When she did, throngs of fans started to gravitate to her, and I felt myself slowly drifting away. The songs that seemed to speak to me as a teenager when she was a part of Destiny’s Child and as a young woman on her first solo album were missing from her pop records. The lyrics weren’t nearly as powerful and strong, and her glamorous look, radio-friendly sound and sex-charged dance moves weren’t enough to compensate for the change. She was offering style, sex and star power over substance, and I wasn’t into the “new” her. It was then that her live show won me over. She was phenomenal in concert and her dynamic moves coupled with her larger-than-life Sasha Fierce personality were worth every penny and more. She hadn’t lost me yet.

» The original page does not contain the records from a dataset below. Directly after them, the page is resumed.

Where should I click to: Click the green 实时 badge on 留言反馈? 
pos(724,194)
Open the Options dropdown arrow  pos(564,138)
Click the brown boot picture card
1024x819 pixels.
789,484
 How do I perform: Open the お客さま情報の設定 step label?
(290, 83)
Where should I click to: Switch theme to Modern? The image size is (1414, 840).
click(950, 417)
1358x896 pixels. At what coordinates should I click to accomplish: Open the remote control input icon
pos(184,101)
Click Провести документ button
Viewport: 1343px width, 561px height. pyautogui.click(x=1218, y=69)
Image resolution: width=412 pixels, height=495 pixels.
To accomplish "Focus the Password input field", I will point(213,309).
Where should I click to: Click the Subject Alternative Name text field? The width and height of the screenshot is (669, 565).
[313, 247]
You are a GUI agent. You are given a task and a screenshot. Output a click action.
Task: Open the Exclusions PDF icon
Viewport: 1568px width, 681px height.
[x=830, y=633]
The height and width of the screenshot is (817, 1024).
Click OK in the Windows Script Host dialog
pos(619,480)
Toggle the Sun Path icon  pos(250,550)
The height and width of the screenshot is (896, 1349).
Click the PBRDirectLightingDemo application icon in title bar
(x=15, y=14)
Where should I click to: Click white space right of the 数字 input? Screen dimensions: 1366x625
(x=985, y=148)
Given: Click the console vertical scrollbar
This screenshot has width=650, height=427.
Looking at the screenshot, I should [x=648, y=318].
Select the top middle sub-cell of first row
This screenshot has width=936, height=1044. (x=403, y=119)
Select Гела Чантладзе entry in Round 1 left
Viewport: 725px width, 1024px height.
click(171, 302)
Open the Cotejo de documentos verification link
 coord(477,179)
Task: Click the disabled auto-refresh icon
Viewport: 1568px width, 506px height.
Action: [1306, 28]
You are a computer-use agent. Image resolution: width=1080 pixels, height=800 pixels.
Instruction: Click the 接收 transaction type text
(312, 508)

And then, 4 dropped. In many ways, I think Beyoncé tried to appeal to fans like me with an old-school, R&B sound alongside lyrics and melodies that could stand the test of time. However, she did it at the price of the millions of the fans she acquired with “Single Ladies” that prefer infectious pop hits and sing-a-long lyrics. To her team’s dismay, that crowd wasn’t feeling her women’s empowerment anthem, “Run The World (Girls).”
Now, it seems neither demographic has the fire for Beyoncé they once had. From the lukewarm reception of the numerous singles she has released from 4 and her feature on Watch The Throne to the little-to-no buzz her video for “1+1” generated, it’s worth it to wonder if the “Queen B” is losing her sting. Though her talent is undeniable, the constant push to crown her an icon (like Jay-Z’s comparison of her and Michael Jackson) and the incessant media coverage (both on blogs and in Beyoncé’s own magazine cover takeover) seem to be pushing people away.
It’s true. she’s been the number one female in this game for a minute–let’s just hope that minute isn’t up.
Are we tired of Beyoncé’s formula of sex, girl power and over-the-top glamour?